The aim of this step is that the US avoids a new Great Depression and by pumping money into the economy, the Fed at least increases the hopes of the people that the country will emerge from its slump.
In the last 2 meetings the Fed disappointed market participants, but this time the chairman, Mr Bernanke, took drastic measures. He said that he is not willing to be responsible for the biggest downturn since the 1930s.
Interest rates are no longer available to improve the economic conditions as they are at their lowest at 0.2%. Therefore, the Fed has to use other methods, hence the input of capital in the economy.
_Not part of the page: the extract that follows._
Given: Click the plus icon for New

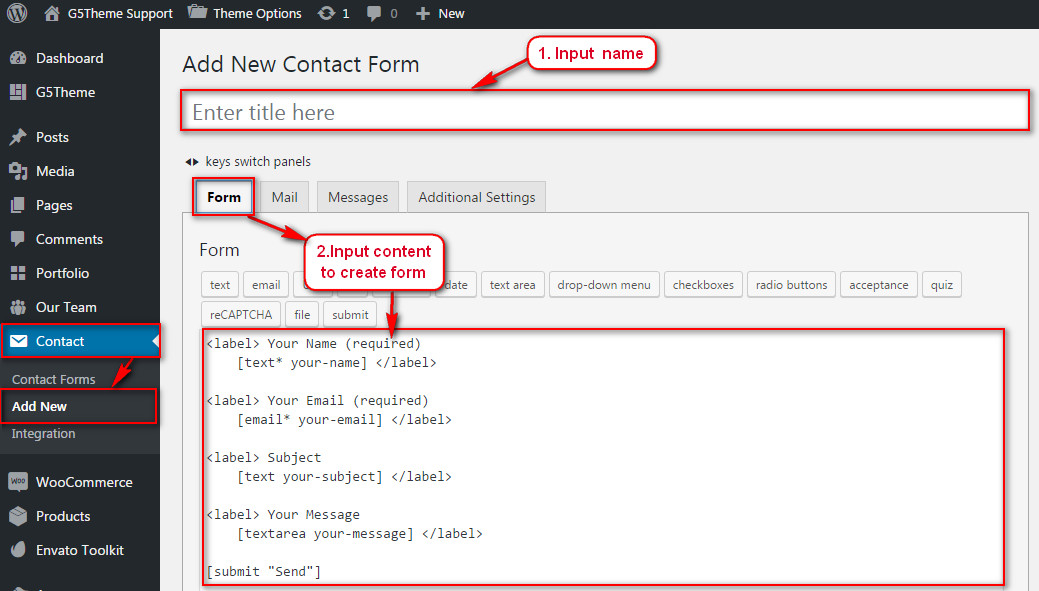Looking at the screenshot, I should click(423, 13).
However, Wall Street stocks failed to maintain the upward momentum of the previous session. Some are doubtful that the move of the Fed will ease the financial conditions. After plunging 28% to 12-year lows, the S&P 500 shot back up rapidly, gaining 17% in seven sessions. But stocks slipped at the end of last week.
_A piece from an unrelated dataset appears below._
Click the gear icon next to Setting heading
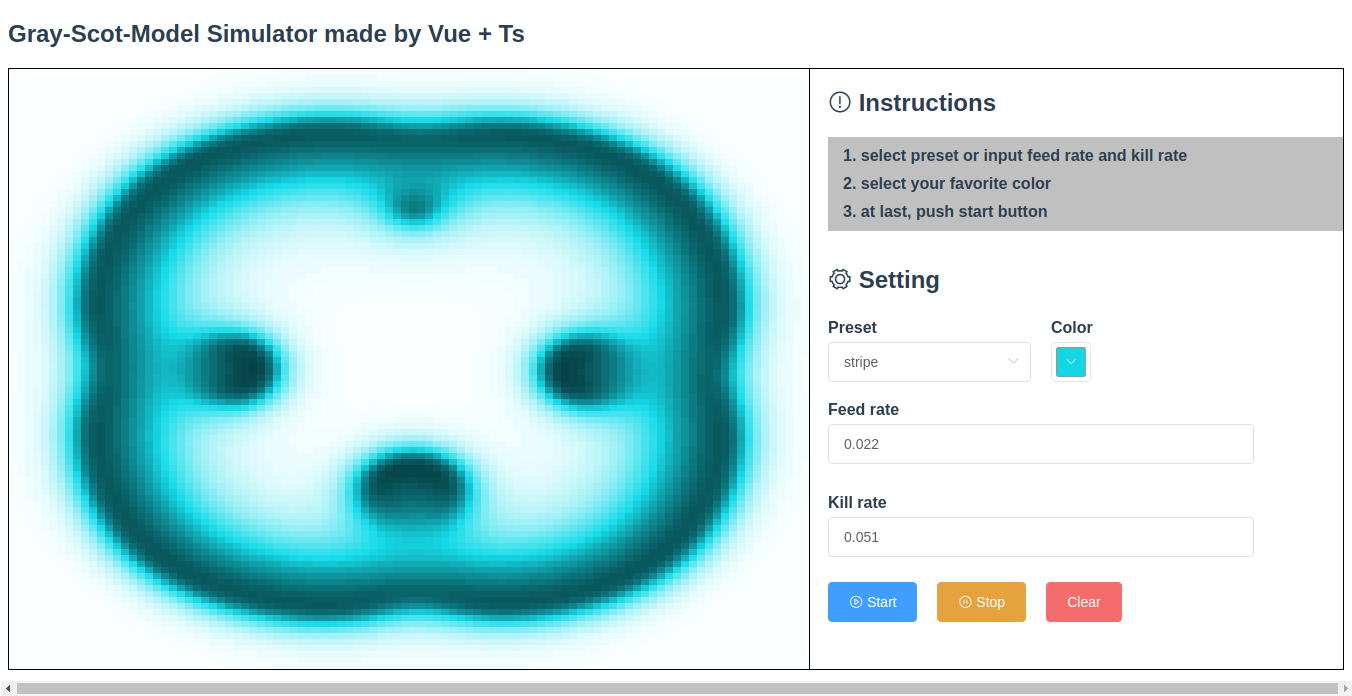 (x=839, y=280)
The Standard & Poor’s 500 Index dropped 1.3 percent to 784.04. The Dow Jones Industrial Average lost 85.78 points, or 1.2 percent, to 7,400.80. JPMorgan, the biggest U.S. bank by market value, fell 8 percent to $24.95. Morgan Stanley declined 13 percent to $21.04 and Goldman Sachs slid 5.7 percent to $99.30 (March 19, Bloomberg).
Experts argue that this is just a temporary drop and the stocks will recover during the following week. Also, with the measures taken by the Fed, people are expecting improving economic conditions in the US.You can see 2 charts attached – the first one for the Dow Jones Industrial Average Index and the second one for the Standard and Poor’s 500. The time period is 10 days.
i liked the blog, the date you are giving is straight forward and intereseting. However because this is such an interseting topic and often the interesting question is discussed whether so much intervention from the fed is really helpful i would really have been interested in what opinion you have on so much intervention in the system.